■ **DIRECTIONS**: Every record must reappear in the answer exactly as given.
:: MATERIAL FOR THIS EXERCISE ::
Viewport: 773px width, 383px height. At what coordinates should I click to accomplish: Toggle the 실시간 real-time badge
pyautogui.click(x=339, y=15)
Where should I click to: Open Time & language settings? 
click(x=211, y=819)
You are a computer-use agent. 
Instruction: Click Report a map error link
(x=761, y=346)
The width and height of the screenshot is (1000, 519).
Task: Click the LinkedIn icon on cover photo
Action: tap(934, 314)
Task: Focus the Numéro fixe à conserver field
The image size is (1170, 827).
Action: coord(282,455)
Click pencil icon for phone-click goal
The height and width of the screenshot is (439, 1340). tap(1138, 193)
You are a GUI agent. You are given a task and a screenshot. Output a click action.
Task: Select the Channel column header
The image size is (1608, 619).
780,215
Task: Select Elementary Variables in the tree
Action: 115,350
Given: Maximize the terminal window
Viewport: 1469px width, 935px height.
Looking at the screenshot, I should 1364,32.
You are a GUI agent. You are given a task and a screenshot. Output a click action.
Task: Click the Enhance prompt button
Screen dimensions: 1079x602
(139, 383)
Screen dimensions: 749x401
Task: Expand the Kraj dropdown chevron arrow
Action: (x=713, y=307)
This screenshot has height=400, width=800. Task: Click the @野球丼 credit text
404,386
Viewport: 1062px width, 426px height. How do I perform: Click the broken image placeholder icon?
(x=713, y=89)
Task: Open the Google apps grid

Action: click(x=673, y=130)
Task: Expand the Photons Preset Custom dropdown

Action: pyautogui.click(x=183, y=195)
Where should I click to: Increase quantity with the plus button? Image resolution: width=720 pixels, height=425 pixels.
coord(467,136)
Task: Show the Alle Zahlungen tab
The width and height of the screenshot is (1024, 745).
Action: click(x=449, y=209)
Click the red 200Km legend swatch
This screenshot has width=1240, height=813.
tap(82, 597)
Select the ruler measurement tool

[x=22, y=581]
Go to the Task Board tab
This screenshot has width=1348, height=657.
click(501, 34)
:::
■ **YOUR SOLUTION**:
Viewport: 773px width, 383px height. At what coordinates should I click to accomplish: Toggle the 실시간 real-time badge
pyautogui.click(x=339, y=15)
Where should I click to: Open Time & language settings? 
click(x=211, y=819)
You are a computer-use agent. 
Instruction: Click Report a map error link
(x=761, y=346)
The width and height of the screenshot is (1000, 519).
Task: Click the LinkedIn icon on cover photo
Action: tap(934, 314)
Task: Focus the Numéro fixe à conserver field
The image size is (1170, 827).
Action: coord(282,455)
Click pencil icon for phone-click goal
The height and width of the screenshot is (439, 1340). tap(1138, 193)
You are a GUI agent. You are given a task and a screenshot. Output a click action.
Task: Select the Channel column header
The image size is (1608, 619).
780,215
Task: Select Elementary Variables in the tree
Action: 115,350
Given: Maximize the terminal window
Viewport: 1469px width, 935px height.
Looking at the screenshot, I should 1364,32.
You are a GUI agent. You are given a task and a screenshot. Output a click action.
Task: Click the Enhance prompt button
Screen dimensions: 1079x602
(139, 383)
Screen dimensions: 749x401
Task: Expand the Kraj dropdown chevron arrow
Action: (x=713, y=307)
This screenshot has height=400, width=800. Task: Click the @野球丼 credit text
404,386
Viewport: 1062px width, 426px height. How do I perform: Click the broken image placeholder icon?
(x=713, y=89)
Task: Open the Google apps grid

Action: click(x=673, y=130)
Task: Expand the Photons Preset Custom dropdown

Action: pyautogui.click(x=183, y=195)
Where should I click to: Increase quantity with the plus button? Image resolution: width=720 pixels, height=425 pixels.
coord(467,136)
Task: Show the Alle Zahlungen tab
The width and height of the screenshot is (1024, 745).
Action: click(x=449, y=209)
Click the red 200Km legend swatch
This screenshot has width=1240, height=813.
tap(82, 597)
Select the ruler measurement tool

[x=22, y=581]
Go to the Task Board tab
This screenshot has width=1348, height=657.
click(501, 34)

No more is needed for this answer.